Dark Matter

Scientists are searching for Wimps. Weakly interacting massive particles are a particle that we think is sub-atomic, accounts for 85% of matter in the universe, and we just can’t find the stuff.

The most obvious clues of dark matter began coming in as soon as we had telescopes capable of observing remote galaxies. In the 1920’s astronomers were fascinated by the Milky Way and the stars in the night sky, but indications arose that there were more galaxies than just the Milky Way.

With less powerful telescopes, we looked at the night sky and believed everything was a star. We knew that the Milky Way was a dense galaxy of stars, but it was the more powerful telescopes that showed us that some things that we thought were stars were other galaxies.

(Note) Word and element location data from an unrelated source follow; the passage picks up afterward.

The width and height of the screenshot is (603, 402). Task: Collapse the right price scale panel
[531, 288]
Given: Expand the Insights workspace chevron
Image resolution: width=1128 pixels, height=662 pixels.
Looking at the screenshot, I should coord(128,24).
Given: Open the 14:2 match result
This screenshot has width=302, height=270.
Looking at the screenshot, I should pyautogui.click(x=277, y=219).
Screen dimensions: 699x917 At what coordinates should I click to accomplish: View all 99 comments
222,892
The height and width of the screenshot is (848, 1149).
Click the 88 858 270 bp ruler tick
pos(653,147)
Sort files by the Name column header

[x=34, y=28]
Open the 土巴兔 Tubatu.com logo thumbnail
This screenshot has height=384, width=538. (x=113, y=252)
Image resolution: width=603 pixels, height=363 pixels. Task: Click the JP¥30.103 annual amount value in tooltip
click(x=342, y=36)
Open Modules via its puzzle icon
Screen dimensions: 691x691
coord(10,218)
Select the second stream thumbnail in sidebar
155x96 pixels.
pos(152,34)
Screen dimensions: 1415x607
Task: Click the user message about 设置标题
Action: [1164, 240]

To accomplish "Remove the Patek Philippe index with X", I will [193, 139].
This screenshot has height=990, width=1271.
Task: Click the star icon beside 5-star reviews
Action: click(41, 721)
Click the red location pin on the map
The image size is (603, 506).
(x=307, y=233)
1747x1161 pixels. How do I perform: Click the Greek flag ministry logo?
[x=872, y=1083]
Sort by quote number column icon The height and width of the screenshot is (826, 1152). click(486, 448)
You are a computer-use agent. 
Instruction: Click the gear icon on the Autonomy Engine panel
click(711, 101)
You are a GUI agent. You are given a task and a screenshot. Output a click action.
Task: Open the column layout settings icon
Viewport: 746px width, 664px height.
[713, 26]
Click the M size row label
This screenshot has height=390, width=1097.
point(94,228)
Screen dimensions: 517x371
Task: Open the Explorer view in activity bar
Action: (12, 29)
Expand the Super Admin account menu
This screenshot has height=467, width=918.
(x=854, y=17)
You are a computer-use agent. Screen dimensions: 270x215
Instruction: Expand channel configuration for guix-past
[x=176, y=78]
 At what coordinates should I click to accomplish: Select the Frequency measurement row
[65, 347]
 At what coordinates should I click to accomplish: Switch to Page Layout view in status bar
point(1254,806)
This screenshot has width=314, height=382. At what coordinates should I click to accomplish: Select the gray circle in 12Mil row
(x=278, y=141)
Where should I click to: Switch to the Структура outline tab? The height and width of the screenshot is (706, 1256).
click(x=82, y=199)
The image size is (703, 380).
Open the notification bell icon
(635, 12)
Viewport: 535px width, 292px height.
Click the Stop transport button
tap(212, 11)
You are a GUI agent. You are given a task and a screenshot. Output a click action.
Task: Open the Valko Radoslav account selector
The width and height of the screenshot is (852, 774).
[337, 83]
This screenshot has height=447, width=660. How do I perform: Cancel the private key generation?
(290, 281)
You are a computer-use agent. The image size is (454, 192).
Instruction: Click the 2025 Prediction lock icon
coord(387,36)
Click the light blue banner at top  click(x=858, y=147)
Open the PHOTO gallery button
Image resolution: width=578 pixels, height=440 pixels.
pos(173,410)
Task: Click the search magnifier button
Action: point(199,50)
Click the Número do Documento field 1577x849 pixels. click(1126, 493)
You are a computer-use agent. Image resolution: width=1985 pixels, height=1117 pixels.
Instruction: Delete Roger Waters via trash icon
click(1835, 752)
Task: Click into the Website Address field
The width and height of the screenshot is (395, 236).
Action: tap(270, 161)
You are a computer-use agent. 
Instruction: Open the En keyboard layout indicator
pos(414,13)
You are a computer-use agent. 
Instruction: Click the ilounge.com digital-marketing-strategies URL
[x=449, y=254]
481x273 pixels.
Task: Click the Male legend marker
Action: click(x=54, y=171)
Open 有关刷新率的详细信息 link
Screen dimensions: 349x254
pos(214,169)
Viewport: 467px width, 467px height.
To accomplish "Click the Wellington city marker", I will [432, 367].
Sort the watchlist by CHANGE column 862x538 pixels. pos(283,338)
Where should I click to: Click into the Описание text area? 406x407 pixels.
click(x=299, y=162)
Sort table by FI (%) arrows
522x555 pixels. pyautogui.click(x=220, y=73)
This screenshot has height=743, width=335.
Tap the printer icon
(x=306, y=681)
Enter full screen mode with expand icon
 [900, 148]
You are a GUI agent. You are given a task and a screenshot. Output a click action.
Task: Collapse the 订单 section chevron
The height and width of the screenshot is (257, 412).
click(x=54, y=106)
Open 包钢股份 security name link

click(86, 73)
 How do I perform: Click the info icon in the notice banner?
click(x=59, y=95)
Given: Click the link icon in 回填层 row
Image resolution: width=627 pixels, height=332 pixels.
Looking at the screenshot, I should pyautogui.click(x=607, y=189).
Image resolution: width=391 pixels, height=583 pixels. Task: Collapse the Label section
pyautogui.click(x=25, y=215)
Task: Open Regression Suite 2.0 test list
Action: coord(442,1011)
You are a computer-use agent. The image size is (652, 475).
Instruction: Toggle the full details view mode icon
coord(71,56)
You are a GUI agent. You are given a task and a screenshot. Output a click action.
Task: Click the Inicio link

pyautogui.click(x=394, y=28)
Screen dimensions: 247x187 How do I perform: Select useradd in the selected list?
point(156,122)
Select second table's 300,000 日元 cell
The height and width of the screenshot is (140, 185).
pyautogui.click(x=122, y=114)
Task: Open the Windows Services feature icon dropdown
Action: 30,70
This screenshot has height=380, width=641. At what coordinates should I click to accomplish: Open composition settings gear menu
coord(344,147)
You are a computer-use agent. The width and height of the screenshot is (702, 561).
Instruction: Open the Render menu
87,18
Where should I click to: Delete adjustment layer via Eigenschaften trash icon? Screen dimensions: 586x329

Lord Kelvin advanced the theory that objects unseen were subjecting gravitational pull within the Milky Way in a talk given in 1884. He speculated that a large percentage of star bodies were dark in the Milky Way. In 1906 Frenchman Henri Poincare advanced the notion of matiere obscure, or dark matter.

In the 1920’s Dutch astronomers Kapleyn and Oort further advanced the theory of Dark Matter and Fritz Zwicky in 1933 was working at the California Institute of Technology and had access to the Mount Wilson Observatory and the Palomar Observatory. He made records of the rotation of galaxies other than the Milky Way and advanced the idea that the rotation of galaxies would cause them to fly apart without Dark Matter.